• **Required task**
Reproduce every one of the rows below verbatim, leaving out nothing and changing nothing.

[Items from a data source]
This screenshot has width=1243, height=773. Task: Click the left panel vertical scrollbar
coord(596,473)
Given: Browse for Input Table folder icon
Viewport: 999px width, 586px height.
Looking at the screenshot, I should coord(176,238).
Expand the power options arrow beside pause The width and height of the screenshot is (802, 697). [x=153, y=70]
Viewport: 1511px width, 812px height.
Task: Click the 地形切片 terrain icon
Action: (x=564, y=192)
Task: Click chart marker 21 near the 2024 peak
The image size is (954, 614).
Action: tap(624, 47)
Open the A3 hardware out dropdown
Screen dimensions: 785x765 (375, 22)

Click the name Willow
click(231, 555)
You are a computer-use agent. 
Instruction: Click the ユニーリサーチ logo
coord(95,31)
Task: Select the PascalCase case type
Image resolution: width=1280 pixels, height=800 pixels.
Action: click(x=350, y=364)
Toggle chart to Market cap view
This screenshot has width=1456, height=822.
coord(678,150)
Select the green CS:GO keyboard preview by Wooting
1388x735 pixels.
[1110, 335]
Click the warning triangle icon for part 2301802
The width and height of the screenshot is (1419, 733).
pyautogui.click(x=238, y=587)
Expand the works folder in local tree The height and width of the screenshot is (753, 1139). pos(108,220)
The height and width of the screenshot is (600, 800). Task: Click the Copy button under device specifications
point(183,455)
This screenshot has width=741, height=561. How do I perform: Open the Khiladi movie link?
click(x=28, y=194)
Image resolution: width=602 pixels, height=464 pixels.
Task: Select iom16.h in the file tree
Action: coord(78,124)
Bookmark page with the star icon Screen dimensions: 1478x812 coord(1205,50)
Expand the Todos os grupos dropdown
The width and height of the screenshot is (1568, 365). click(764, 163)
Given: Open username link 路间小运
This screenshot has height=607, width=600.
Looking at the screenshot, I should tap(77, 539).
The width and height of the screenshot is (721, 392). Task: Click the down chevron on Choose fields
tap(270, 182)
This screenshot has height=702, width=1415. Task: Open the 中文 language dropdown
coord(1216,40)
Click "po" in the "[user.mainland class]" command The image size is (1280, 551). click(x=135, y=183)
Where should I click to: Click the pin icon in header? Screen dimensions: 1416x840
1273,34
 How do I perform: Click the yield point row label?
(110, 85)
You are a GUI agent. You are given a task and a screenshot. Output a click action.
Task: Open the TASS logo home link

• **Final result**
This screenshot has width=1243, height=773. Task: Click the left panel vertical scrollbar
coord(596,473)
Given: Browse for Input Table folder icon
Viewport: 999px width, 586px height.
Looking at the screenshot, I should coord(176,238).
Expand the power options arrow beside pause The width and height of the screenshot is (802, 697). [x=153, y=70]
Viewport: 1511px width, 812px height.
Task: Click the 地形切片 terrain icon
Action: (x=564, y=192)
Task: Click chart marker 21 near the 2024 peak
The image size is (954, 614).
Action: tap(624, 47)
Open the A3 hardware out dropdown
Screen dimensions: 785x765 (375, 22)

Click the name Willow
click(231, 555)
You are a computer-use agent. 
Instruction: Click the ユニーリサーチ logo
coord(95,31)
Task: Select the PascalCase case type
Image resolution: width=1280 pixels, height=800 pixels.
Action: click(x=350, y=364)
Toggle chart to Market cap view
This screenshot has width=1456, height=822.
coord(678,150)
Select the green CS:GO keyboard preview by Wooting
1388x735 pixels.
[1110, 335]
Click the warning triangle icon for part 2301802
The width and height of the screenshot is (1419, 733).
pyautogui.click(x=238, y=587)
Expand the works folder in local tree The height and width of the screenshot is (753, 1139). pos(108,220)
The height and width of the screenshot is (600, 800). Task: Click the Copy button under device specifications
point(183,455)
This screenshot has width=741, height=561. How do I perform: Open the Khiladi movie link?
click(x=28, y=194)
Image resolution: width=602 pixels, height=464 pixels.
Task: Select iom16.h in the file tree
Action: coord(78,124)
Bookmark page with the star icon Screen dimensions: 1478x812 coord(1205,50)
Expand the Todos os grupos dropdown
The width and height of the screenshot is (1568, 365). click(764, 163)
Given: Open username link 路间小运
This screenshot has height=607, width=600.
Looking at the screenshot, I should tap(77, 539).
The width and height of the screenshot is (721, 392). Task: Click the down chevron on Choose fields
tap(270, 182)
This screenshot has height=702, width=1415. Task: Open the 中文 language dropdown
coord(1216,40)
Click "po" in the "[user.mainland class]" command The image size is (1280, 551). click(x=135, y=183)
Where should I click to: Click the pin icon in header? Screen dimensions: 1416x840
1273,34
 How do I perform: Click the yield point row label?
(110, 85)
You are a GUI agent. You are given a task and a screenshot. Output a click action.
Task: Open the TASS logo home link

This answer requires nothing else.